Hadid, you will have gathered, is not a tactful type. She speaks as she finds, in a rich bourbon-and-Marlboro accent (though she does not drink, and says she has not smoked for four years). Some find this frankness alarming, some enchanting. But if you are one of the world’s dozen top architects, and the only woman to enjoy that role — let alone a woman who is Iraqi-born — well, you can say what you like.
This is not unusual in the rarefied world she inhabits. Most of the best, most in- demand international architects behave in an equally high-handed fashion: she’s just matching the boys in America’s exclusive Pritzker-prize club, shot for shot. What makes her cherishable is that, unlike most of them, she always lets the mask slip in public. An off-script thought strikes her, and out it comes. Then she shrugs and smiles in her toothy way, as if to say — oh well, ain’t nothing but the truth. Frank Gehry, Norman Foster, Renzo Piano and her old boss and chum, Rem Koolhaas, do not act quite like this when they are let out. Which makes Hadid, I reckon, a national treasure to set alongside Tracey Emin. Gawd bless yer, ma’am.
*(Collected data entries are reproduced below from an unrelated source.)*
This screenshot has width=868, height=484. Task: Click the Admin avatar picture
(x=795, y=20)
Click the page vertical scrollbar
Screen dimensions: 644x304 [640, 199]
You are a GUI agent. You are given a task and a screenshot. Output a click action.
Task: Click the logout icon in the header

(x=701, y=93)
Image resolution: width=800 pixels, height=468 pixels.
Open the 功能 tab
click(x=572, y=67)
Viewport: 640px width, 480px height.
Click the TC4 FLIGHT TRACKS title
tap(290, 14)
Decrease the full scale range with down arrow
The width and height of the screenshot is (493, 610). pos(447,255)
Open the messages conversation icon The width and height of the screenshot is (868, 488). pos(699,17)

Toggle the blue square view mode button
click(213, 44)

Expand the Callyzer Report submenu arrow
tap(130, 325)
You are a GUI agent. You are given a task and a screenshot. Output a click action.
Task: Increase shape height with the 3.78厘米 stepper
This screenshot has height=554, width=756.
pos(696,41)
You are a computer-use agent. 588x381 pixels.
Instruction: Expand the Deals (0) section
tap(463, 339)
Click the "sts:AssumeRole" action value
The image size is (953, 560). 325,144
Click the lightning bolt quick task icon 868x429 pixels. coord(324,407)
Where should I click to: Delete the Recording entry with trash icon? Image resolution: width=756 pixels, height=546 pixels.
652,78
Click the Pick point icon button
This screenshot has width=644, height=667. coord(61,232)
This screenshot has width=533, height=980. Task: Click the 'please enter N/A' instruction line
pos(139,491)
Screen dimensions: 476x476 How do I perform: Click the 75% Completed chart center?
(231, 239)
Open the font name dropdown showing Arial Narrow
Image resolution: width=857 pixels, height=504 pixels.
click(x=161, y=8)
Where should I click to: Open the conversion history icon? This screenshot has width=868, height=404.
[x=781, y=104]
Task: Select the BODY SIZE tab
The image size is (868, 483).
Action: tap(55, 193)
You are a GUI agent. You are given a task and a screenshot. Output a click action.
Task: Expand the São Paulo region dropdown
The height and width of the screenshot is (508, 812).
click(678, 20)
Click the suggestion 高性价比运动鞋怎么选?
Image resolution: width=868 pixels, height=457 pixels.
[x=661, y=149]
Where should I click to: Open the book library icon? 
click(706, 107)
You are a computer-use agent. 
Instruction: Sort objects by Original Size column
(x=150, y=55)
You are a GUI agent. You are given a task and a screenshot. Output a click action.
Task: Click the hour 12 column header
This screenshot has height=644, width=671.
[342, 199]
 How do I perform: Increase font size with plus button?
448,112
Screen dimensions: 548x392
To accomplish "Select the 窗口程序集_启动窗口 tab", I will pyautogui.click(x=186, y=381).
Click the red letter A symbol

She’s a lot more relaxed now than she used to be, doubtless because she’s building stuff everywhere. She’s happy to gossip about her chances in the forthcoming Stirling prize, against the likes of Foster and the office of the late Enric Miralles, he of the Scottish Parliament building. Her assured BMW factory in Leipzig — which, in an act of theatrical bravura, brings suspended car shells clanking through the office atrium — is fancied by many. She claims she has no expectations, but, staying with the conversation, says she has a sneaking admiration for Miralles.
The £4.5m Ordrupgaard Museum extension is something of a footnote in Hadid’s onward march. Won in competition at a time when she didn’t have so much work on, it is a small, fluid exercise in black concrete and glass that doubles the display space of this bijou rural gallery of French impressionists on Copenhagen’s northern fringes.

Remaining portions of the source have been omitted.